India also has a seat at the table of the WTO talks. While Brazil and China were satisfied with the emerging package on the SSM, we did not have the same level of success with India. I am, however, confident that we can engage India to find a solution to the SSM that will also allow world trade in agriculture to continue to grow. Despite its concerns on this issue, India has recently also expressed an encouraging mood of willingness to re-engage. This political commitment, I believe, is matched by key developed country members, including the EU, US and Japan. Director-General Lamy held a successful visit to the United States late last week and was able to report a readiness on the part of the US Administration to re-engage. My recent conversation with US Trade Representative Susan Schwab also confirms this. I have been in close and regular contact with EU Trade Commissioner, Peter Mandelson, who is also doing all he can to support these efforts. I also hope to engage Japan’s Trade Minister Nikai in Singapore later this week to build on the very constructive contribution Japan played in Geneva in July in moving the round forward.

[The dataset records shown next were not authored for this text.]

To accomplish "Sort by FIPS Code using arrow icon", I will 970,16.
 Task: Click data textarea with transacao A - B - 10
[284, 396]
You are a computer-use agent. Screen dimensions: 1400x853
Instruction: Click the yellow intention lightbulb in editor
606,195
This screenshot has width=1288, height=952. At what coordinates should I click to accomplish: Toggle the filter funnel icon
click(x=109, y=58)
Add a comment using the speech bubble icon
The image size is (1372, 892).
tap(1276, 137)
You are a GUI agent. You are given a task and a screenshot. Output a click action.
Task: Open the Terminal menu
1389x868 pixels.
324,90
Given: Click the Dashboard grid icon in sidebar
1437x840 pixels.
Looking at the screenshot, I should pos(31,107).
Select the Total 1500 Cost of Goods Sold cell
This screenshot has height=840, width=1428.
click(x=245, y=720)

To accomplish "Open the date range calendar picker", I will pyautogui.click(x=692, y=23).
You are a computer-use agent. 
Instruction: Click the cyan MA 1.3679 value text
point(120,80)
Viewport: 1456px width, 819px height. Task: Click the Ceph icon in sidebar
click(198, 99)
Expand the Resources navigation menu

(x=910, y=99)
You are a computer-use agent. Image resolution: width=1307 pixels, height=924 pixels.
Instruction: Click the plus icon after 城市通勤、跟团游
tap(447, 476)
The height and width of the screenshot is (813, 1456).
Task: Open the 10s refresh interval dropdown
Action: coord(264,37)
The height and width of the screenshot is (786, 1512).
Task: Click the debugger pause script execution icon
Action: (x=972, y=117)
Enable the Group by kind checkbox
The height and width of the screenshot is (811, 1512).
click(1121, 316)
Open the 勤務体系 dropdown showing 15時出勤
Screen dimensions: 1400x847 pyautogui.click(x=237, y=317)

Multilateral trade negotiations are tough but they are also worth fighting for. The Uruguay Round took longer to conclude than the Doha Round has taken so far and it involved a far less complex negotiating agenda. We now have a WTO with 153 members, about 50 per cent more members than during the Uruguay Round. The most recent addition, Cape Verde, was joining the WTO as we were gathering in Geneva in late July. The truth is that this is an institution that countries want to belong to. There are many more players, many more issues and, as I mentioned earlier, a new dynamic with the leadership role being taken by several key developing countries. Decision making in this environment can sound daunting but there are mechanisms that help. Negotiating groups like the Cairns Group and other groups can help the decision-making process. So too can small groups like the G7, because there is a recognition that these groups can help manage the complexity of the WTO’s membership and agenda.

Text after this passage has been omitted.